Text START
Pilbara and Galaxy are at the top of Macquarie’s latest lithium tip sheet. Altura Mining is at the bottom, with the bank citing the need for Altura to possibly raise an extra $40 million in fresh capital to finalise funding of its mine in WA.

The Chinese event flagged by Macquarie is a possible change in the way subsidies are calculated for consumers buying electric cars, with the energy density in batteries having to reach 140-watt hours per kilogram for a subsidy to apply rather than the current 120Wh/kg.

The increase, which could become law from as soon as January 1, will favour big battery makers and their suppliers, which are generally big lithium miners able to deliver the tonnage required at the grade demanded.

Macquarie reckons Pilbara shares are heading for $1.20, while Altura could trade around 19c, which is actually up 1c on where the stock was yesterday.

Other sectors of the market delivered mixed performances, though the overall trend was up, modestly.

Saracen and Bellevue led the gold sector early in the week with both touching 12-month share price highs. Saracen hit $2.56 on Wednesday as the gold price moved up in the hours after the US election result when uncertainty prevailed. It closed yesterday at $2.46, down 6c over the week.

Bellevue did better, hanging on to some of its rise after hitting a Wednesday peak of 49c. It closed yesterday at 44c for a gain of 3c.

Stocks on the losing side of the ledger included Ausdrill, which paid a hefty price for missing out on the renewal of its contract covering the Edikan gold mine of Perseus Mining in Ghana. Ausdrill’s share price slid 14c to $1.46, up on the 12-month low of $1.39 reached midweek.

Iron ore stocks had a better week. Even BHP shook off the stigma of its runaway train, adding 2c to $33.34, though BHP is such a big business that one train off the rails is not a share-price mover.

Fortescue Metals, on the other hand, is a classic one-trick pony, benefiting from signs of an easing in the discounts which have hit its revenue. Over the past week, Fortescue rose by 10c to $4.26.
Text END
- What is being asked -
Continue the report on mining share prices, starting right after its final sentence.
Extracted entries START
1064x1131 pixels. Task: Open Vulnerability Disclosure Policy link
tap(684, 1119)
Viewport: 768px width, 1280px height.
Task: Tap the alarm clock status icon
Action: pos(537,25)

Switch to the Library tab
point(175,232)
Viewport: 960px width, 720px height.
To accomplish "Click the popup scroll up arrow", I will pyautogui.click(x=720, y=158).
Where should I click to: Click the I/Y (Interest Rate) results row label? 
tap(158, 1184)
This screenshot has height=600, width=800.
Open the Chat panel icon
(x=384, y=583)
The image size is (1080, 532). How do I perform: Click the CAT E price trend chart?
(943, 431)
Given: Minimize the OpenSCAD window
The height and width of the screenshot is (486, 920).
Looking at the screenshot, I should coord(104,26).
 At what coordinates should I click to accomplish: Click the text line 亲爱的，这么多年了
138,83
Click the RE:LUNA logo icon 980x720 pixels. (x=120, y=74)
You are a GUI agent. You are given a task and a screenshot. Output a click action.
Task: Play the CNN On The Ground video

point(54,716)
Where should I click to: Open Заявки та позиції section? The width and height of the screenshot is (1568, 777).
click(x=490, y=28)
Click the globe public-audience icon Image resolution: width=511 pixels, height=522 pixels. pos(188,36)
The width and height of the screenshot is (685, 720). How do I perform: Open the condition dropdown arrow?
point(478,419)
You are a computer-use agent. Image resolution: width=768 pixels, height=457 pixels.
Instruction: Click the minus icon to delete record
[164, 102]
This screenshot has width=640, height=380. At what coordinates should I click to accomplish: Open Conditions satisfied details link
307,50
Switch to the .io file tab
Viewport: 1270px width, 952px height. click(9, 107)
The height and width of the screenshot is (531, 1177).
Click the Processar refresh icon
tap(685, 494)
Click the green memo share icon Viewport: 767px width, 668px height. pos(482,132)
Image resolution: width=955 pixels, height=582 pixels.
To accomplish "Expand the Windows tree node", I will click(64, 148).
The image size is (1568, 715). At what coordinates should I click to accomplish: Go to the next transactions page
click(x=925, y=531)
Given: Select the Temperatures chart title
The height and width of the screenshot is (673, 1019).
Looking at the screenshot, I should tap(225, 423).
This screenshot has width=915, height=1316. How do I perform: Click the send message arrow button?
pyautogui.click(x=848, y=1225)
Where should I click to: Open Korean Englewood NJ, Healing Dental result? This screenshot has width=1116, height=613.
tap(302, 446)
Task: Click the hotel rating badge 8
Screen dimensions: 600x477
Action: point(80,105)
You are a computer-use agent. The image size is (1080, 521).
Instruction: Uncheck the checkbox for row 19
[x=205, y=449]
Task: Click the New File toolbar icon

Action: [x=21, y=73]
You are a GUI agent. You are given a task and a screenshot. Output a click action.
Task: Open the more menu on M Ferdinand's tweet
Extracted entries END
- Answer to this exercise -
Mt Gibson, however, was the big iron ore winner with a rise of 9c to 62c as confidence grows in the redevelopment and dewatering of its high-grade Koolan Island mine.

Other price moves and news events of note included:

  • Adriatic Metals rising to a 12-month high of 72c on Wednesday after reporting government approval of an expanded land concession around its Rupice zinc and lead project in Bosnia. The stock eased later in the week to close at 68c for a 6c rise.
  • First Cobalt reversed a year-long slide by adding 6c to 26c after an upbeat presentation to North American investors.
  • Troy Resources added 2c to 12c after reporting encouraging assays from its Ohio Creek gold project in the South American country of Guyana. Best hit was 16 metres at 10.07 grams a tonne, with a 1m slide assaying 93.78g/t from a depth of 2m.
  • Kingston Resources added 0.4c to 2.4c after reporting a 40m-thick section grading 3.17g/t from drilling at its Misima gold project in Papua New Guinea.
  • Calidus reported fresh high-grade drill results from its Warrawoona gold project in WA with a best intersection of 6m at 7.61g/t with 1m in that zone assaying 40.64g/t. On the market Calidus rose by 0.3c to 3.3c.
  • Sipa Resources raised $1.5 million for ongoing work on its promising Paterson Province gold and copper project in WA. On the market, and despite the extra shares being issued, Sipa’s price rose 0.1c to 1.1c thanks to the heightening interest in the Paterson where Rio Tinto is leading the hunt for world-class base metal deposits.
  • Arafura Resources added half-a-cent to 7.5c after announcing plans to build a rare earth separation plant at its Nolans project in the Northern Territory, potentially benefiting from the problems dogging rival Lynas Corporation, which has split its mine and processing plant between Australia and Malaysia.
  • Strandline Resources added 1c to 12c after raising $3 million for its Fungoni titanium minerals project in Tanzania.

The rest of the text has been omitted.